:: SUPPLIED MATERIAL ::

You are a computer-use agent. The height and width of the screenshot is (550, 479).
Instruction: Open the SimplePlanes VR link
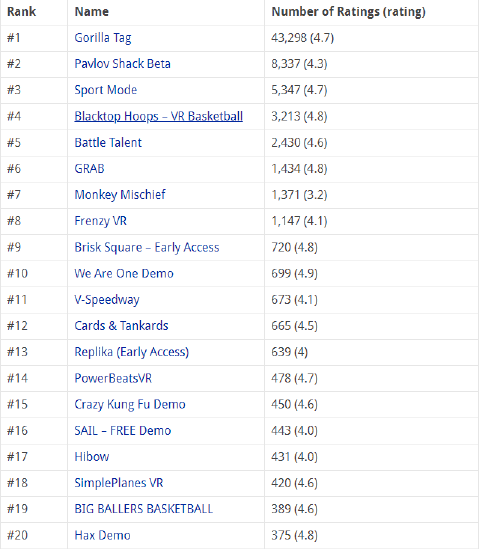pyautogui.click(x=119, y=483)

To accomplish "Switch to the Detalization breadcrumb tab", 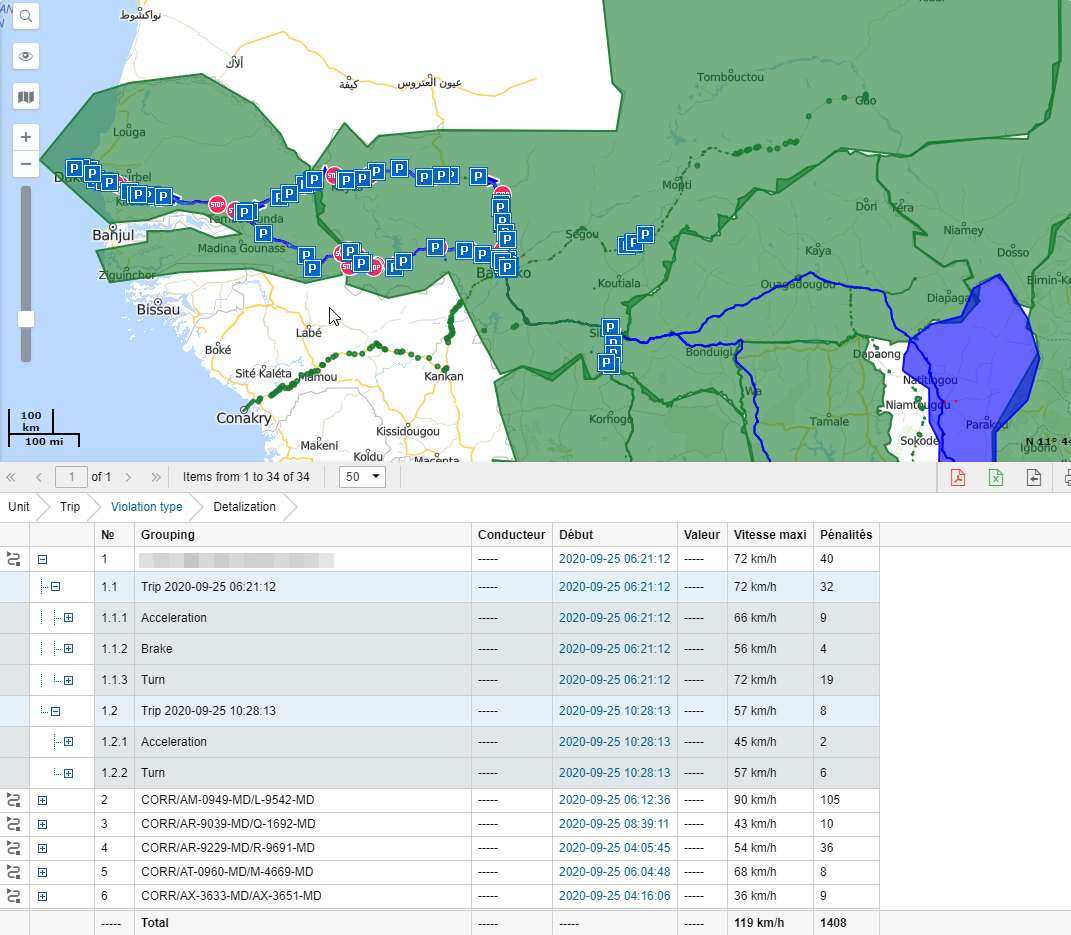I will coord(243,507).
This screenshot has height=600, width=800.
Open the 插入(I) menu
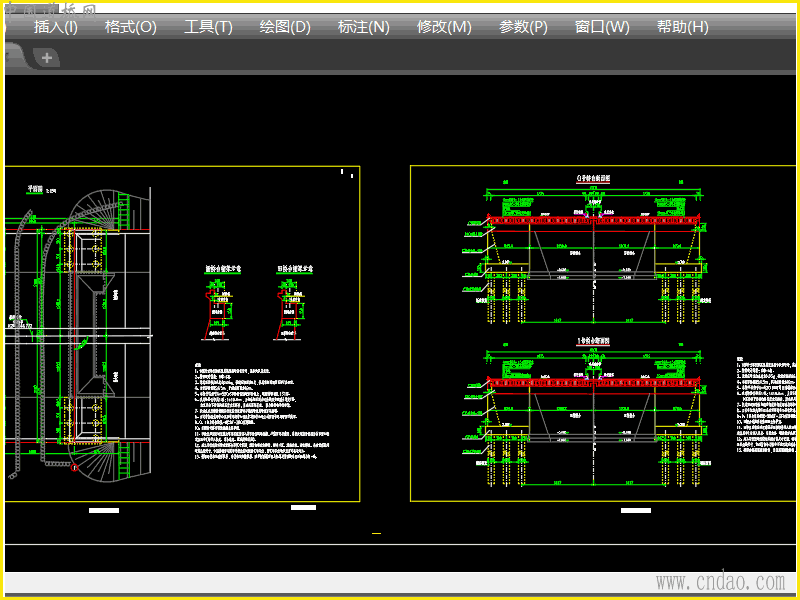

:::

:: EXERCISE PROMPT ::
Your reply should hold only the lines running from the one with "This screenshot has height=600, width=800." to the end of the data above, set down exactly, pictures omitted.

:: SOLUTION ::
This screenshot has height=600, width=800.
Open the 插入(I) menu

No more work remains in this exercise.